In an interview earlier this month, Fowler said another concern was the fact that a 60 mph speed limit was too high for such a narrow and confined roadway, and the highway patrol was not enforcing the law that trucks could not use the chute.

Hall said she was notified by a transportation staff member about the fatal I-85 accident within 20 minutes of the pileup.

“It’s a deadly mix of high speed and inattention,” she said, a situation she knows too well.

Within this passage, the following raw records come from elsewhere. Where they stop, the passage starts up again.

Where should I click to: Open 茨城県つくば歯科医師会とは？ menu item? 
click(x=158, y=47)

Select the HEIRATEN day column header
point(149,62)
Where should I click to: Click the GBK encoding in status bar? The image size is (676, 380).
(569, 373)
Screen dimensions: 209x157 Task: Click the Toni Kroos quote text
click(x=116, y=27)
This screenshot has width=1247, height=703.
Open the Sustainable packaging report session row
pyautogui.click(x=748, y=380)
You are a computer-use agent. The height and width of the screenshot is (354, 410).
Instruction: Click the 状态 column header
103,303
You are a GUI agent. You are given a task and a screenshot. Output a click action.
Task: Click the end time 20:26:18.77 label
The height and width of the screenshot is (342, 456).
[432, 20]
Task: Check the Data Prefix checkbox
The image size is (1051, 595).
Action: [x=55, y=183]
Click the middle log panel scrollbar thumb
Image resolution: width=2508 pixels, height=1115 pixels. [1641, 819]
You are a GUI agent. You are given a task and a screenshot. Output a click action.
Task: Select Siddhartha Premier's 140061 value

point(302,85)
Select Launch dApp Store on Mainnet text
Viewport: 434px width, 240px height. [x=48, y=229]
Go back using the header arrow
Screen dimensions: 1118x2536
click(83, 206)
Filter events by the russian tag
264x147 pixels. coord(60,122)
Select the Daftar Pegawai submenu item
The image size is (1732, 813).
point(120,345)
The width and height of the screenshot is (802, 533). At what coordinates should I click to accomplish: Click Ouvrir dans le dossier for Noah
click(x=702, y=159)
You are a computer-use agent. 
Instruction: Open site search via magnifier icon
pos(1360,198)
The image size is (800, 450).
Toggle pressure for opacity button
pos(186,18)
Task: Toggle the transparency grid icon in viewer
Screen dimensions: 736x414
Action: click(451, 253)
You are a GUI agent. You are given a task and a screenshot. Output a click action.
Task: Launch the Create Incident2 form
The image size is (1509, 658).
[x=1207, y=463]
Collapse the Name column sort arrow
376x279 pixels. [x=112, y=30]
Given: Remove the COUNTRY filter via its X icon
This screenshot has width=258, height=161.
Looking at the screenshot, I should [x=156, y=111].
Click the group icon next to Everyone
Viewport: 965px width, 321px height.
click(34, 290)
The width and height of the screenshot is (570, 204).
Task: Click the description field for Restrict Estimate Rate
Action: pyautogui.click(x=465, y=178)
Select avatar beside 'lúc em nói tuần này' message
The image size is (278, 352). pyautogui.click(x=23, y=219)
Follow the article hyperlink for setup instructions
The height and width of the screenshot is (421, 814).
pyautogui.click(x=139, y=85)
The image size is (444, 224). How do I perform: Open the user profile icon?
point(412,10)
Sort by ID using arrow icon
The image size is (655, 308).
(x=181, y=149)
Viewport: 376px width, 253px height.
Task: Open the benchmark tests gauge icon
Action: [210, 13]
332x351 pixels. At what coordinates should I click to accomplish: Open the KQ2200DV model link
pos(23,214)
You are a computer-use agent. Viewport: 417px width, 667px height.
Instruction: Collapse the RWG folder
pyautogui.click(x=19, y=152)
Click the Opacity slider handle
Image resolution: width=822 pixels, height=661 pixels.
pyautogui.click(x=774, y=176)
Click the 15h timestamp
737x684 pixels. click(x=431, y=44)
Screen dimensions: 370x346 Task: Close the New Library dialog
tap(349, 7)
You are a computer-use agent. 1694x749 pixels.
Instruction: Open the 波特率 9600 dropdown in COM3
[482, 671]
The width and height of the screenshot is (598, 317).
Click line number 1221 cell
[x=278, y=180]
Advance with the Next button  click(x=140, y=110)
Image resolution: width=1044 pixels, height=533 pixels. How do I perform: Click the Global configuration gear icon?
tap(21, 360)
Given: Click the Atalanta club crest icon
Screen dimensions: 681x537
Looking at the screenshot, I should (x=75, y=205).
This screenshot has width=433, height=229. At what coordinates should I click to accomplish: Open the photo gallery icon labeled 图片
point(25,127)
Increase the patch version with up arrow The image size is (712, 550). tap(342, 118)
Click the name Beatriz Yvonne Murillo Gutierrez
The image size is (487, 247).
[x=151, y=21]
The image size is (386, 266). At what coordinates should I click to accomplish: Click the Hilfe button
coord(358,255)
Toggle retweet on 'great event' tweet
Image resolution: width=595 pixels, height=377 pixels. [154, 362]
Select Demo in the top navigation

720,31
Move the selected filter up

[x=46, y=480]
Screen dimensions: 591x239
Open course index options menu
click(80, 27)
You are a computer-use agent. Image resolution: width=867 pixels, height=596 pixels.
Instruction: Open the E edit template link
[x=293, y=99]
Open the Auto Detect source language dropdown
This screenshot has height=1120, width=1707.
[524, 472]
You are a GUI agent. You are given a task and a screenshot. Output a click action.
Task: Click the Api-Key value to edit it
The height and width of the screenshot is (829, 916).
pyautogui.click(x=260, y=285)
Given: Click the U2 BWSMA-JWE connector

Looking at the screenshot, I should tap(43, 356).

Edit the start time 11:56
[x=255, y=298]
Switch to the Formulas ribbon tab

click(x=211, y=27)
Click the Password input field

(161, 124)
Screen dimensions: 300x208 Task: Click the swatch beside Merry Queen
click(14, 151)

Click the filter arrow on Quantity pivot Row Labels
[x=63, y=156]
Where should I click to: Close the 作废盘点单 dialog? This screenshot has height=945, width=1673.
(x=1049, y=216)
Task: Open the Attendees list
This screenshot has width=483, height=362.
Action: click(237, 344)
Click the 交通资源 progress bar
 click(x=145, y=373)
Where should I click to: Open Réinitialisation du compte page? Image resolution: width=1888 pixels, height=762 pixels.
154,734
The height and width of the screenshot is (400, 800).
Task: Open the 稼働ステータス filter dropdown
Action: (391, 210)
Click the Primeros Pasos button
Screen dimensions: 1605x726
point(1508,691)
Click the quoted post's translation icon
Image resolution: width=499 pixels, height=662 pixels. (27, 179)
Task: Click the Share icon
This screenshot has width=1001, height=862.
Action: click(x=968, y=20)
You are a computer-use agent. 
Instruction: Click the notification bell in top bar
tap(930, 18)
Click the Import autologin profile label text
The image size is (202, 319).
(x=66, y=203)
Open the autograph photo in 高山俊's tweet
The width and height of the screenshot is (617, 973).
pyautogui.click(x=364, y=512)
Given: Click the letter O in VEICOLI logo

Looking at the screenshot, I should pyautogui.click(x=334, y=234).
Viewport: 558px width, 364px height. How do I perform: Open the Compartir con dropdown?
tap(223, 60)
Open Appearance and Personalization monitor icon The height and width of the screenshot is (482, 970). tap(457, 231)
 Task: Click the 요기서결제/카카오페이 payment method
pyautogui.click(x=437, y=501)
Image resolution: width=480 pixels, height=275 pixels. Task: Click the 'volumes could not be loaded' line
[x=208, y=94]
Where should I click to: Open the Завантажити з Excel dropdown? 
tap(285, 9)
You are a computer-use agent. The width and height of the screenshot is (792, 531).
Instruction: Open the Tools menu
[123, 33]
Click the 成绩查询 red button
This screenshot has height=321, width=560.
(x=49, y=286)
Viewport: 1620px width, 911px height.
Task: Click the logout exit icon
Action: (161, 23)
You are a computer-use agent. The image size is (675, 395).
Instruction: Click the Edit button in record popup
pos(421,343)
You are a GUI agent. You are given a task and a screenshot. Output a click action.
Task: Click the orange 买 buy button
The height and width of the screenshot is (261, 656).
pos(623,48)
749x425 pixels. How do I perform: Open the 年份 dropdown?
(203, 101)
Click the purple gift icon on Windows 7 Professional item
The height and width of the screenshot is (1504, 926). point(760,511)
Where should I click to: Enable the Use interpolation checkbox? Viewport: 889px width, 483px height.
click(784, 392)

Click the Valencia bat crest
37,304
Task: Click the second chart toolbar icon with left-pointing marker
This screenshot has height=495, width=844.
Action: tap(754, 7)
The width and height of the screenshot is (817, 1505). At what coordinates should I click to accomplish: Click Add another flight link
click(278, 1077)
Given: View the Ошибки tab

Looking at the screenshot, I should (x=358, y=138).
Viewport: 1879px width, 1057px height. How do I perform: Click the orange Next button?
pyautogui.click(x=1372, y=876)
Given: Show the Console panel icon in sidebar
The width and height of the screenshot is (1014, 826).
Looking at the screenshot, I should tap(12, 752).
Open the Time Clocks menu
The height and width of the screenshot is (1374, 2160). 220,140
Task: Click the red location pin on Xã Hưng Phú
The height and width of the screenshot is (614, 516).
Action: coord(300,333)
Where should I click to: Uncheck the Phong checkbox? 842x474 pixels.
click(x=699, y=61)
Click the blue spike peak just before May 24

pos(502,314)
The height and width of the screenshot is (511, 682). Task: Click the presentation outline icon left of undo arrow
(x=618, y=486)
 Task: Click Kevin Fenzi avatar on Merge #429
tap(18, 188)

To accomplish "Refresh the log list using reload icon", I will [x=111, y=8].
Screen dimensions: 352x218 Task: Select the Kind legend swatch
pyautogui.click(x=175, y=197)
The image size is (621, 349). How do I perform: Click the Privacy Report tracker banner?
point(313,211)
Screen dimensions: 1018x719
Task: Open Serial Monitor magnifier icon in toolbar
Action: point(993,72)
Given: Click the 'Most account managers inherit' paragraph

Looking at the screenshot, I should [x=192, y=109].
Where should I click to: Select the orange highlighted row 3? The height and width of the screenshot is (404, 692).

She said she, too, has been hit from behind while in a queue of cars.

A chain reaction

On July 15, the Goggins were on their way to Atlanta to help their younger son, Sean, move out of his apartment. He had recently graduated from Emory University, the family’s attorney, Ken Suggs of Janet, Janet and Suggs in Columbia, said.

They were in a Ford Escape when Thomas Goggin saw in his rear-view mirror a truck coming at a high rate of speed. His wife was in the passenger seat.

Suggs said the Escape’s black box revealed it went from 0 to 60 mph in the second the truck hit it.

Thomas was able to get out of the SUV, but his wife was trapped and emergency workers were unable to get to her quickly. He was taken to the hospital, while emergency workers extracted her from the car. She died later at the hospital.

“It’s incredible anyone survived,” Suggs said.

Fowler said the McElroys in the car in front of the Coggins died at the scene. Others suffered minor injuries.

In all, seven cars were involved in the pileup, including the truck that rear-ended the Goggins. Some of the cars ended up in the northbound lane from the force of the collision.

In an affidavit submitted with the Goggins’ lawsuit, Brian Bottomley, an engineer in Illinois, said the speed limit was too high and the truck exclusion in the chute was not properly enforced.

The lawsuit said some 200 accidents have occurred during the I-85 project.

Suggs said Thomas Goggins, who flew air ambulances after a military career, suffered a shoulder injury and broken ribs. He’s recovering but is devastated by the loss of his wife, Suggs said.

Since the accident, the DOT has removed five of the 10 miles of chutes and plans to take up the rest by the end of the year. Hall said it will likely be 2024 before the widening work is completed.

The South Carolina Highway Patrol has not made its accident reconstruction report public, and no charges have been filed, Cpl. Joel Hovis of the Highway Patrol said.

Suggs said he has been told the report will be finalized and released in October.